Das, DiRienzo publish paper on global peace and repression
Cassandra DiRienzo, associate dean and associate professor of economics, and Tina Das, professor of economics, recently had a paper published on global peace and repression.
Their paper, “Global Peace and Repression: A Cross Country Analysis” appears in Global Change, Peace & Security 24(2): 271-287.
Below is an abstract:
"Past research and historical events suggest that the relationship between the peacefulness of a country and the degree of political and civil liberties afforded to its citizens has an inverted U-shape relationship such that the greatest unrest is observed at an intermediate level freedom. Using the Global Peace Index (GPI), developed by the Institute for Economics and Peace (2010) in collaboration with the Economist Intelligence Unit, this study empirically tests this relationship and the results offer support for this nonlinear relationship. It is argued that while highly repressed societies experience a ‘controlled’ peace, highly free societies also experience peace stemming from the basic freedoms such as the right to expression and assembly and participation in policy creation. Alternatively, when political and civil freedoms are at some intermediate level, the freedoms offered may not be strong enough to serve as a substitute for protest, yielding greater conflict, crime, and less peace.

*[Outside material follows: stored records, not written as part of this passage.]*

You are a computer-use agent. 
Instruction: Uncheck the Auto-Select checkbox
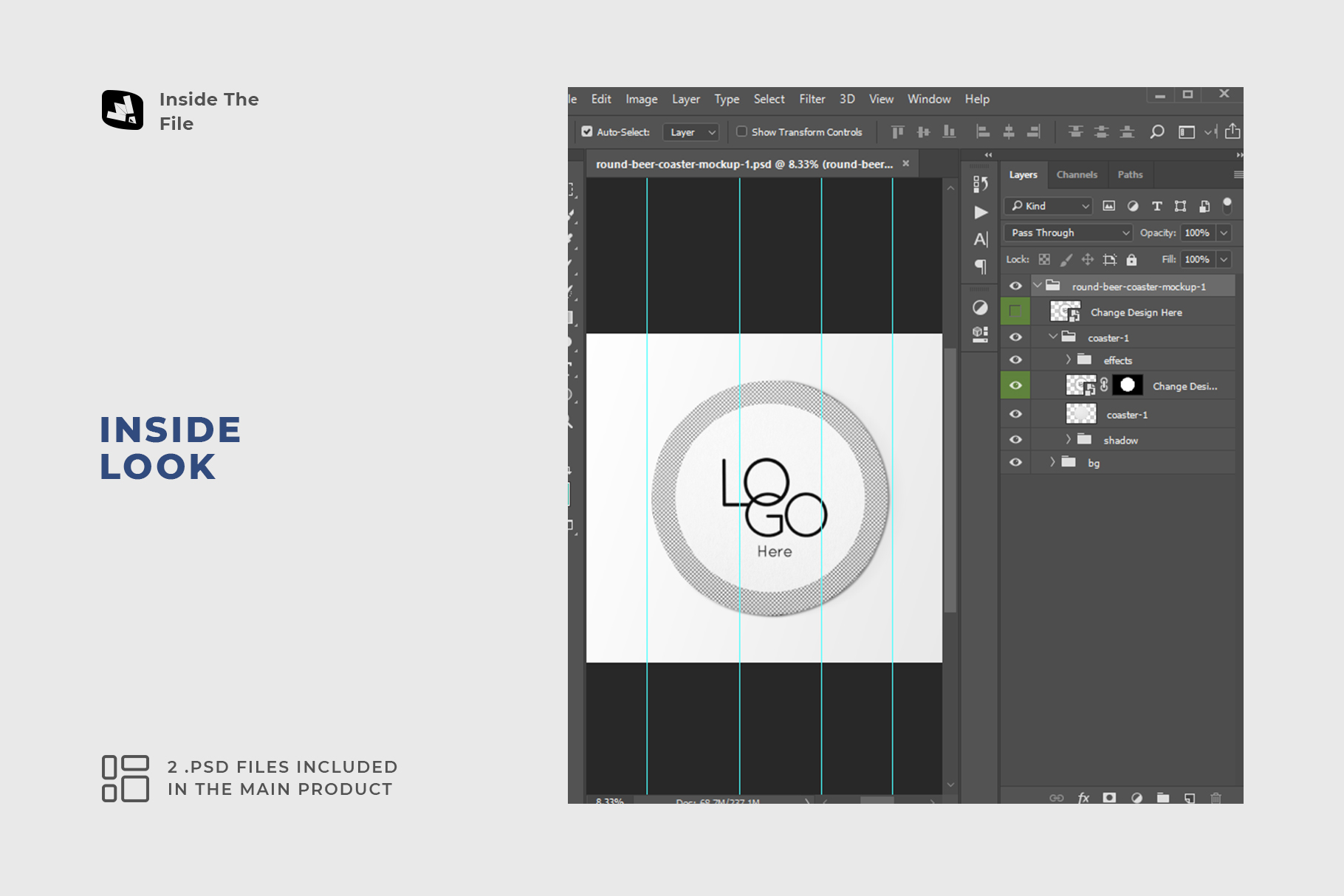pyautogui.click(x=587, y=132)
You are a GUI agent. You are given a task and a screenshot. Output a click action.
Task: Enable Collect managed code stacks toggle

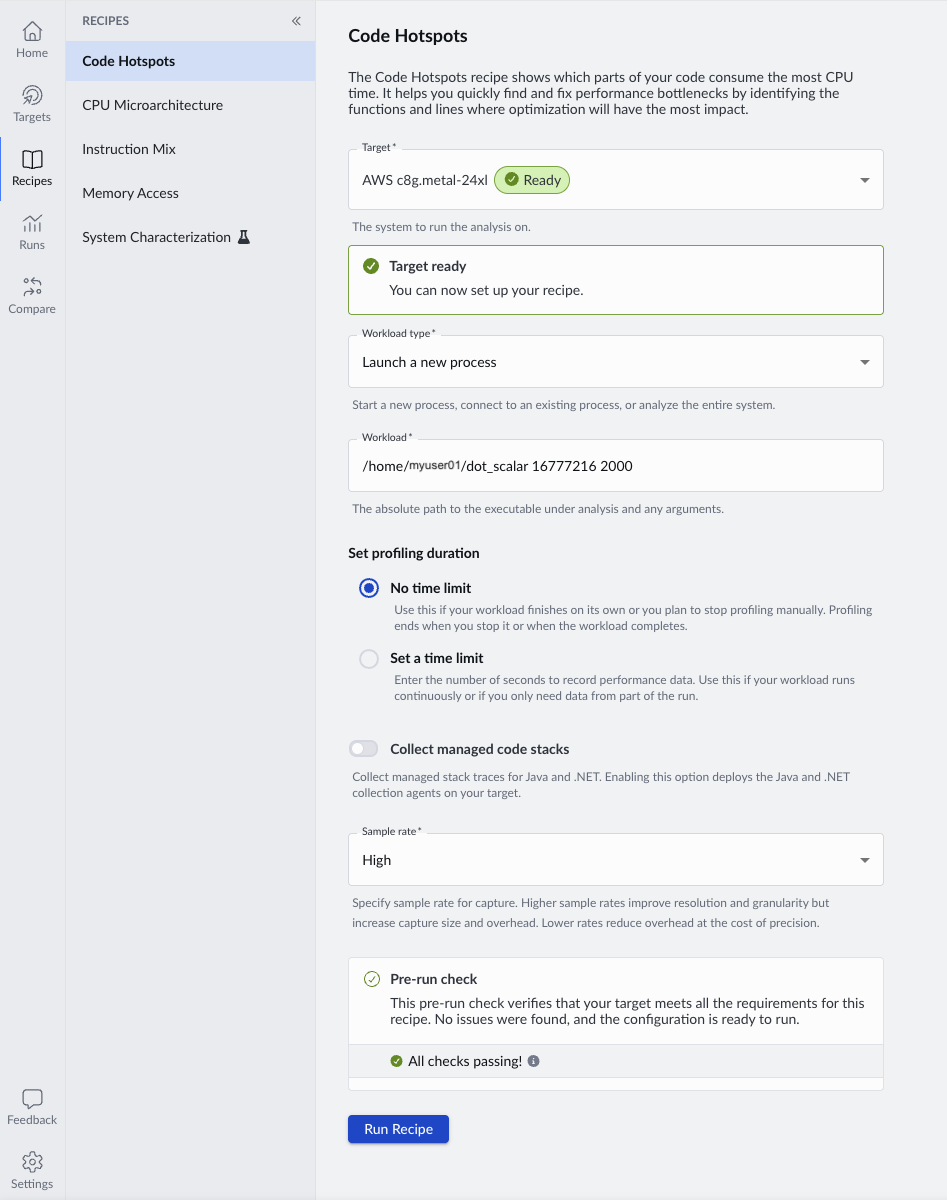[364, 749]
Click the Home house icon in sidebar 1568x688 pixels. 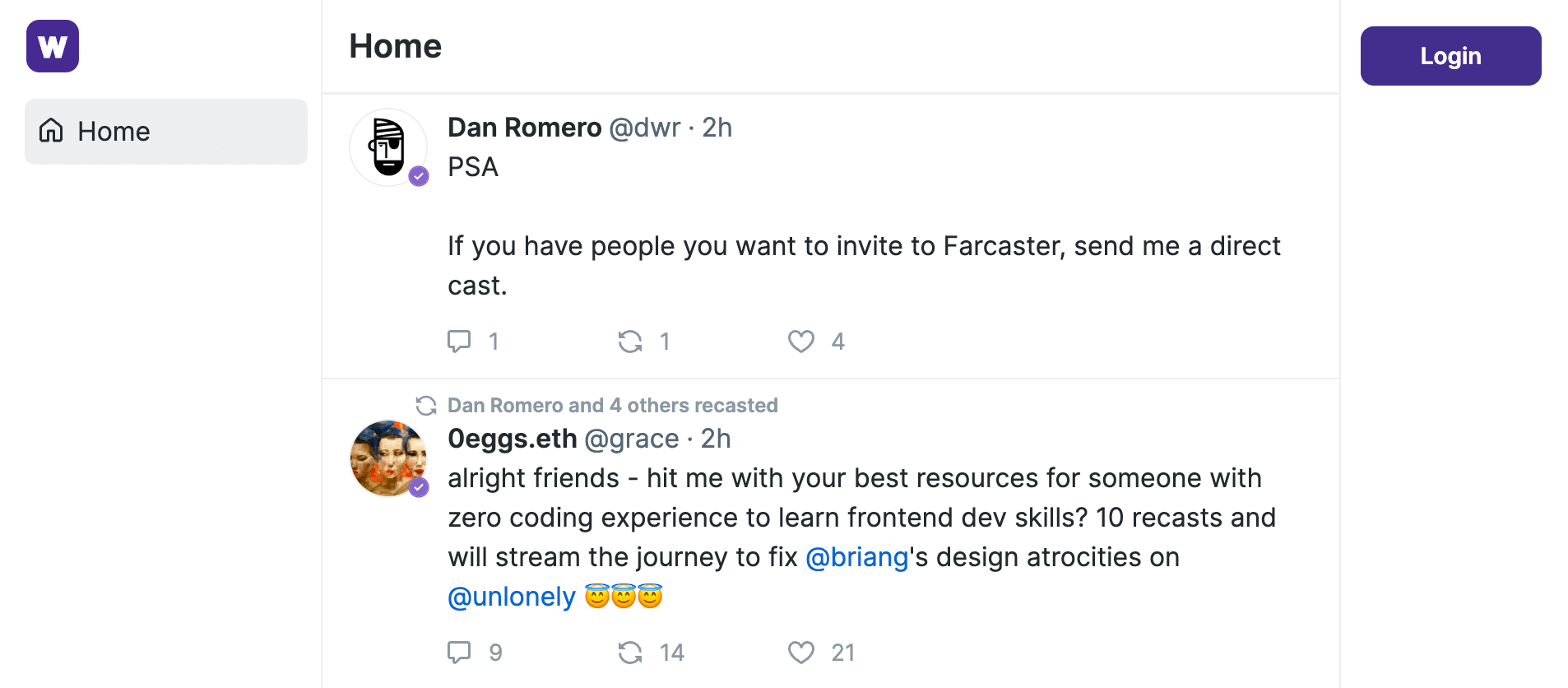[51, 131]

Policy implications of the findings are also offered."
Global Change, Peace & Security is a leading refereed journal that addresses the difficult practical and theoretical questions posed by a rapidly globalizing world. By focusing on the international dimension of political, economic and cultural life, it cuts across the traditional boundaries that separate states, economies and societies, as well as disciplines and ideologies.